ゼミや授業で扱った具体的な判例、アルバイトやボランティアでの体験、社会的なニュースなど、自分の関心の出発点となった出来事を盛り込み、「現段階でどのような問題意識を持ってその分野に取り組みたいのか」まで踏み込んで書けると、他の志願者と差をつけることができます。
自己PR
自己PRでは、「法律事務所のインターンの場で、自分のどのような強みが活きるのか」という視点で書くことが大切です。単に学業成績やTOEICの点数を並べるだけでなく、ゼミでの研究、模擬裁判、リーガルクリニック、サークル、アルバイトなどの具体的なエピソードを通じて、自分の強みがどのように発揮されたのかを示しましょう。

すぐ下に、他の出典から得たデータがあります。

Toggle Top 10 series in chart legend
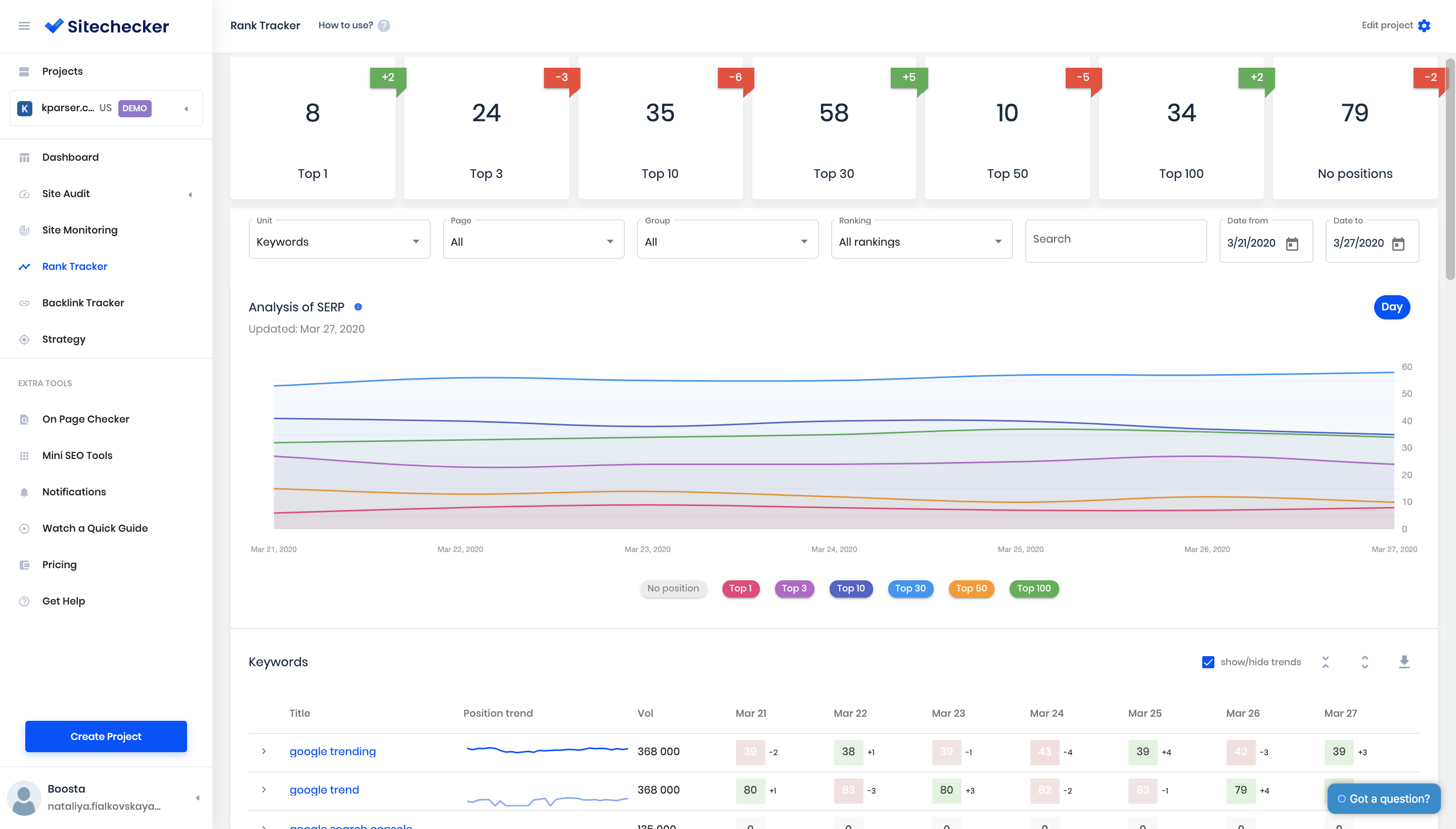 click(x=851, y=588)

法律事務所の業務で評価されやすい強み(粘り強さ、論理的思考力、文章作成能力、コミュニケーション能力、リサーチ力など)と、自分のエピソードを結びつけると説得力が増します。可能であれば「○人のメンバーをまとめた」「○か月かけて完成させた」といった具体的な数字を入れ、再現性のある強みであることが伝わるように書きましょう。また、自己PRで述べた強みが、志望動機・興味のある分野で書いた内容と整合しているかも最後に確認することをおすすめします。
エントリーシート作成の準備
(1)参加する事務所の情報収集
まずは、自分の参加する事務所の情報を集めることが不可欠です。
法律事務所と一口にいっても、刑事事件を中心に扱う事務所から、家事事件に強い事務所、また、企業法務専門の事務所まで幅広く存在します。
また、分野以外についても、勤務弁護士の教育方針や事務所の規模、事務所の理念など多種多様です。
そのため、エントリーシートに書くべき内容も、当然事務所によって変わってきます。
例えば、自分の志望分野(例えば「労働事件がやりたい」等)として記入した分野にあまり力を入れていない事務所に、その分野をやりたい理由を熱く語っても、「その分野に力入れている事務所に行きなよ」と思われてしまうだけですよね。
そのため、その事務所の特徴と矛盾しない内容を書くためにもまずはその事務所について徹底的に調べましょう。
当該事務所のHPを全て読むのは当然のこと、弁護士事務所について特集した雑誌や、日経新聞などが発表している「企業が選ぶ活躍した弁護士ランキング」など外部からの情報も参考にするとよいかもしれません。
(2)エントリーシートのダウンロードと添付書類の収集
まず、ほとんどの事務所はメールやエントリーフォームからエントリーシートを提出する方式を採用しているので、提出するエントリーシートの内容を各事務所のHPなどで確認します。
そして多くの場合、証明写真(撮影から6か月以内などの指定がある場合が多い)や、大学の成績証明書、司法試験、予備試験の成績表などのスキャンデータの提出が要求されます。
そのため、発行に時間のかかる書類はあらかじめ集めておきましょう。
エントリーシートを作成する際の注意点
(1)法律の勉強をしてきたのは志願者全員
学生時代に力を入れてきたことや長所などを問われることも多いでしょうが、これを書く際に考えなくてはいけないのは、志願者全員が司法試験を通過し、弁護士として入所するということです。
学生時代に頑張ったこと「司法試験の勉強」では何も書いていないに等しいのです。
(2)嘘は書かない
エントリーシートに嘘は書いてはいけません。
これは倫理的に書いてはいけないということではなく(もちろん倫理的にもいけませんが)、その嘘は見抜かれる確率が高いし、見抜かれたときに大きく信頼関係を失うということです。
書類審査通過はゴールではありません。
多くの場合、このエントリーシートを題材に面接をしたり、対面で会ったときにいろいろと突っ込まれます。
事務所の(就活も兼ねた)食事会では弁護士が近くの座席の就活生のエントリーシートに事前に目を通してから参加することもあり、その内容を話題にしてくれることもあります。
嘘を書いてしまっては、そこから話を膨らませることは出来ませんよね。
以上の理由から、エントリーシートは質問に正面から嘘無く答えていくことが必要なのです。